Lee has several big swings set for mid-season, each one tantalizing in its own way.
The Biblical drama “Of Kings and Prophets” -- an interpretation of the real history behind the story of Saul and David -- is “a muscular, theatrical, brilliantly done show” that is “really pushing the limits,” he said. There was much talk during the session for this show about its adult content.
“The Family,” a mystery about the sudden return of a boy who was abducted ten years earlier just as his mother has begun a campaign for political office, starring Joan Allen and Andrew McCarthy, has “one of the best casts on television,” Lee declared. “[Creator] Jenna Bans comes out of ‘Scandal,’ so she knows how to turn cards.”
Sitcom “The Real O’Neals,” about a gay teenager coming to terms with life as the middle child in a highly dysfunctional Irish Catholic family, “is the [show] that everybody keeps stopping me in the corridors [of ABC] and going, ‘Oh, my God. I love that show,’" Lee enthused. "It’s just adorable, and it’s full of heart. It’s funny and it’s absolutely on brand what an ABC comedy is, this time from the perspective of an Irish Catholic family.”
Reminded by one critic that “O’Neals” has already generated some controversy because of its depiction of Catholic family as being anything but traditional, and asked how ABC will address those people who are offended by it, Lee calmly replied, “I think when that audience sees the show, they are going to see it as a really beautifully made show, [one] very much like all of the shows that we do that is full of family and faith and joy and humor. My wife happens to be an Irish Catholic. She [loves] the show.

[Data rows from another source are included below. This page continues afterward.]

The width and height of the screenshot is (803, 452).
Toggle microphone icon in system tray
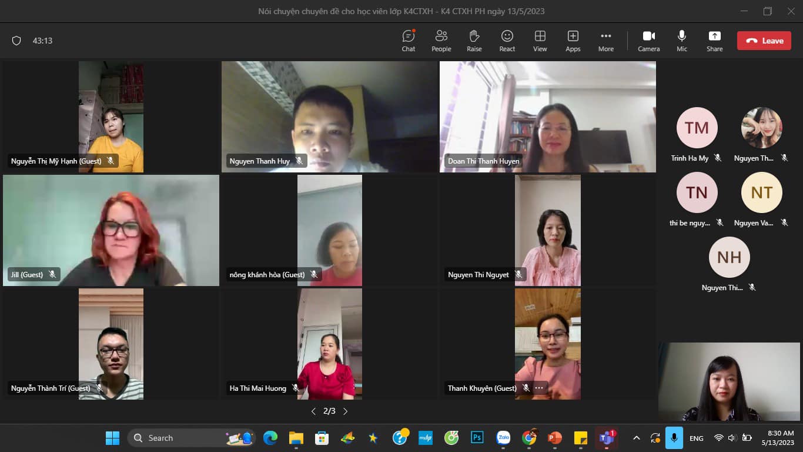(x=674, y=438)
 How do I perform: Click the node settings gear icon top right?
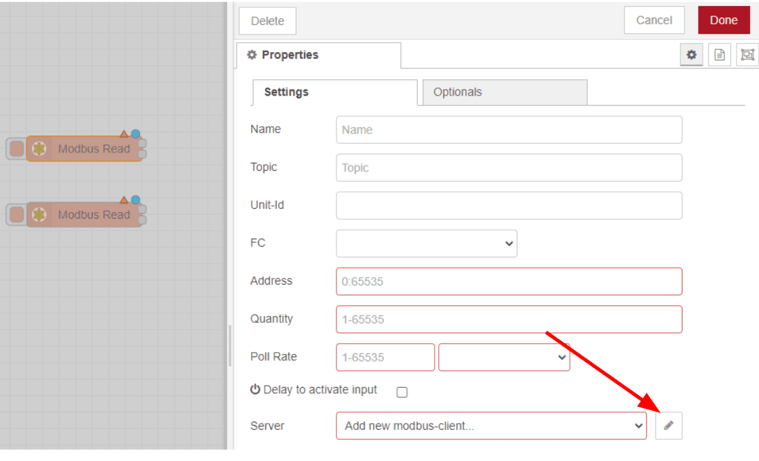[691, 55]
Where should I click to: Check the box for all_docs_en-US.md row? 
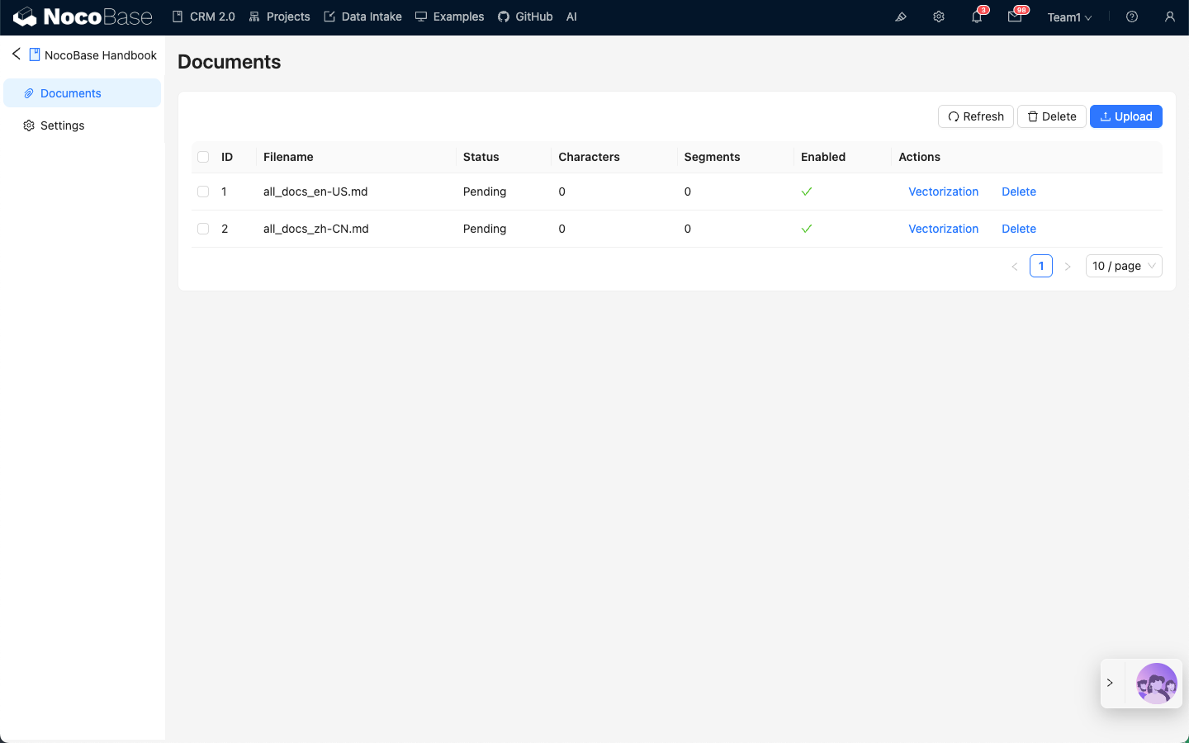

“Look, we had some controversial subjects when we went into ‘black-ish,’” he continued. “I think the quality of the show is the most important indicator and this show is [of] extremely high quality. So I back it 100 percent.”
Caper drama “The Catch,” from ABC’s top show-runner Shonda Rhimes, has been undergoing extensive reworking, Lee explained, so a complete pilot episode was not available and no panel was scheduled. But he was very excited about the show and presented an extended scene from the pilot that ran for several minutes. It grabbed the press from its opening moments and never let go.
Lee also talked at length about “American Crime,” the annual limited series event from Academy Award-winner John Ridley (widely regarded by those of us who spoke with him During ABC's day at TCA as the smartest man in the room). The second season of the franchise, which began last week, “is every bit as good as the first,” Lee declared. Humorously, he revealed that FX had approached ABC about changing the name of “American Crime” so that it would not be confused with FX’s upcoming limited series franchise “American Crime Story.”
“They went after us, and, yes, we did have a conversation,” he explained. “But, that being said, we went first. This is becoming such a distinctive and powerful brand that ‘American Crime’ is starting to stand on its own. There’s probably room for both, to be honest.”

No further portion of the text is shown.